All that said, I don’t think your problem is lack of an implementation theory. I’m sure that if you went shopping you would find one. The real problem is whether you have any opportunity to collect the necessary data.
Data
Assuming that you are comfortable with a measure of maturity, how would the various programs stack up? Are they all in the start-up phase, or are there some that are legitimately ready for some kind of outcome measure? It might be worth looking at this because the kinds of problems they have may be different. For instance, a mature program may have a problem because you are boxed into collecting inappropriate outcome measures, while a start-up may mean that the whole idea of measuring outcome makes no sense.
I’d bet that in addition to the funder, there are other stakeholders who have an interest in the evaluation, and that their interests align more with what you know needs to be done than do the funder’s requirements. Can you design the evaluation in such a way as to try to meet those needs? That would legitimize other kinds of data collection. I don’t know what position your project officers would take on this, but it’s hard for me to believe that they would be unsympathetic. I realize that it’s easy to suggest more data collection and hard to pay for it. But it may be possible, particularly if you could justify it as a needed precursor to getting the data the funder is asking you for. Or, maybe you could get some of those other stakeholders to kick a bit of money into the pot. You may not need a lot because you already have the evaluation mechanism up and running.
Maybe another possibility is to get your funders to support you in the collection of other data. After all, your project officers must know that they are putting you in a tough position. They are probably trapped themselves in a web or regulations and policy that is making them pass those evaluation requirements on to you. Especially if you could bring other stakeholder to the table asking for other types of data collection, you might get support for getting that data.
Comparison Groups and Other Hard to Implement Designs
I don’t know what you mean by “hard to implement” but I am sympathetic to the difficulty of implementing comparison group studies. (I am also a big fan of comparison groups. Having some in an evaluation I am doing is saving us because there are some strong confounds in the experimental group.) Still, there are designs you may be able to use. What about a no-control group interrupted time series? Or even if you can’t go back far in time, a simple pre-post comparison with valid and reliable data can go a long way to making some reasonable causal inference.

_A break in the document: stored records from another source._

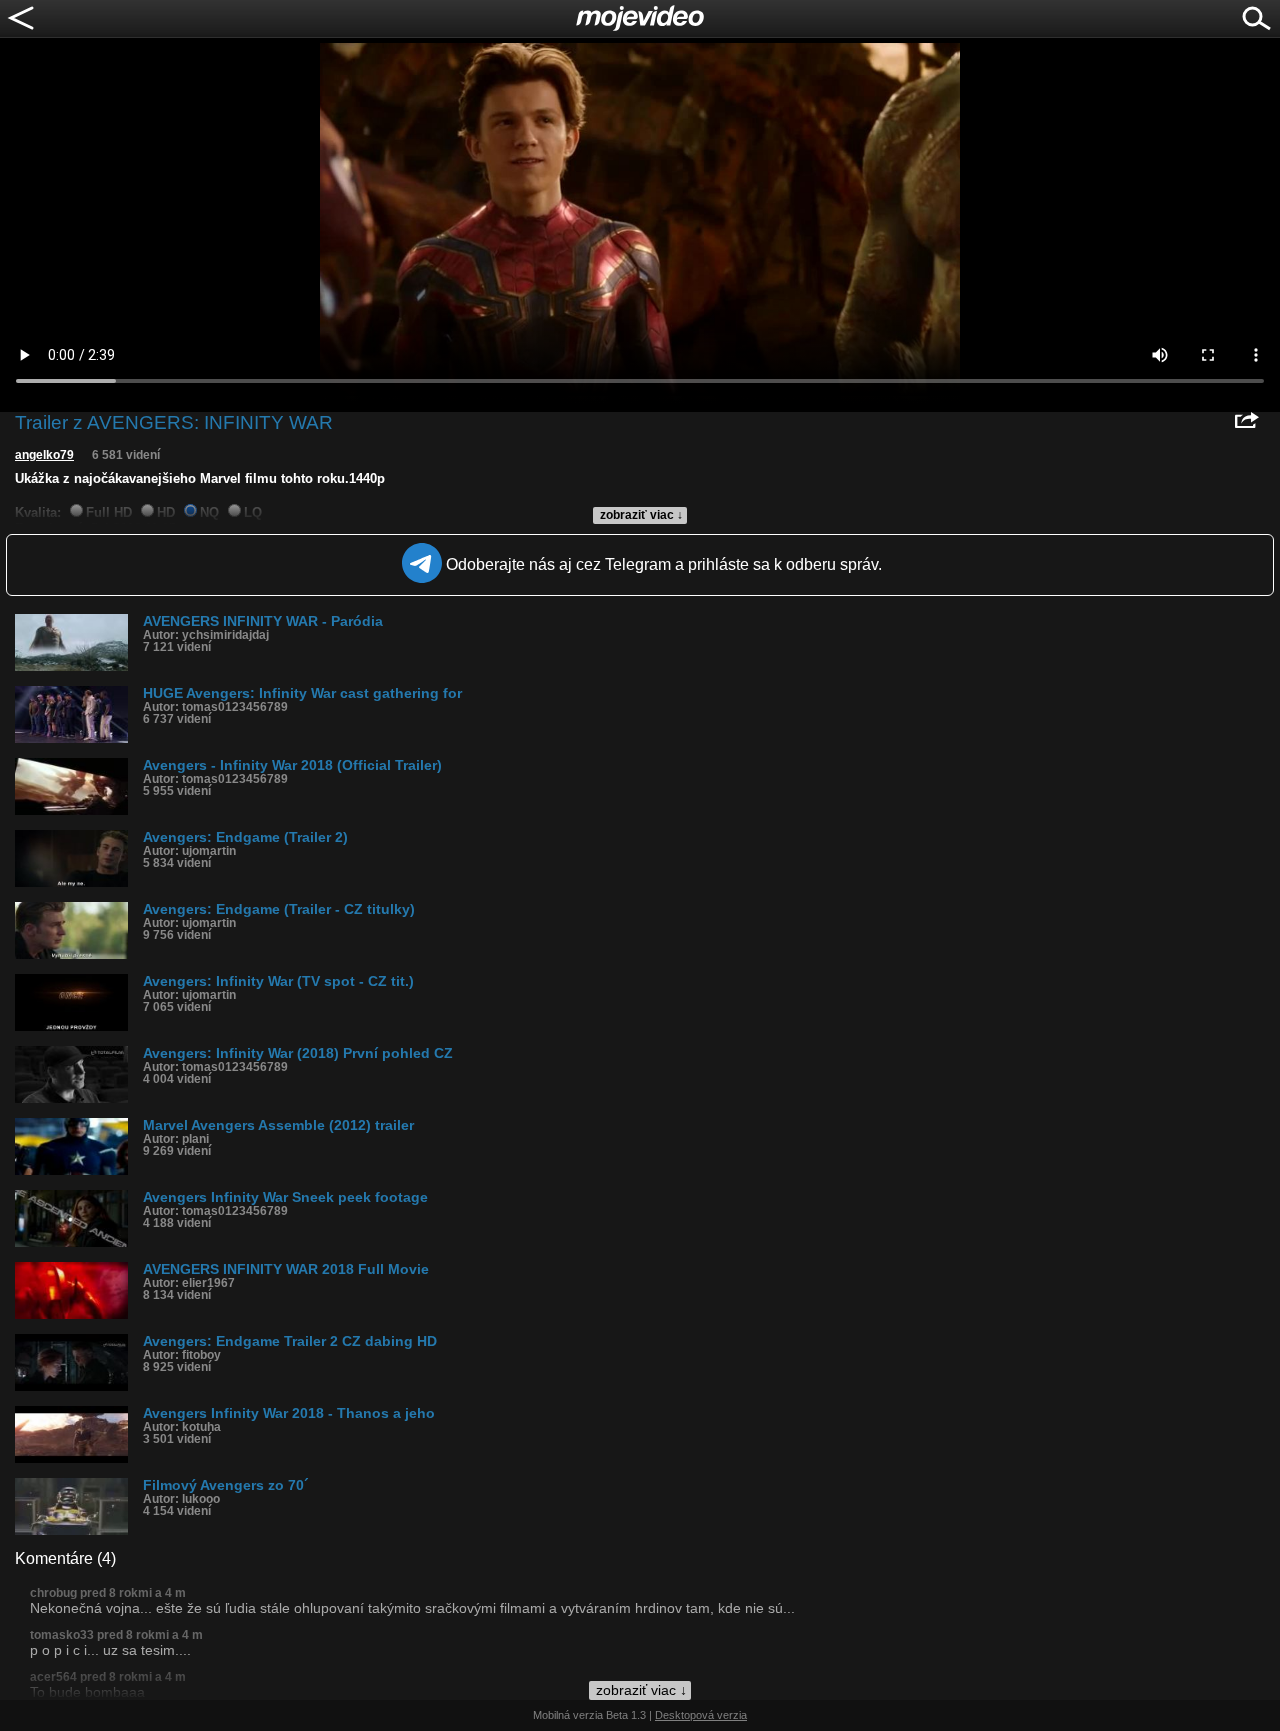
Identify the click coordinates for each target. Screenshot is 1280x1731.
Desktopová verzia (701, 1715)
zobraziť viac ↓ (641, 515)
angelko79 (44, 455)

Is there any chance that you are measuring outcomes for which there is national data to compare against? (For instance, I’m thinking of the standardized tests that are given in all the states across the globe.) I realize that you funders may not like these designs, but they can be worthwhile. How much wiggle room do you have in negotiating the design?
Is the Evidence Based Practice Any Good?
I hate to bring this up, but it may be worth pondering. How much faith do people have that the “evidence based practice” is based on enough evidence to believe the program should have the desired outcomes? If nothing else, looking at this question may help set expectations. In the best of all worlds though, the programs you are evaluating would add to the knowledge of evidence based practice, and thus have a longer term impact on the kind of programming your funders are pushing.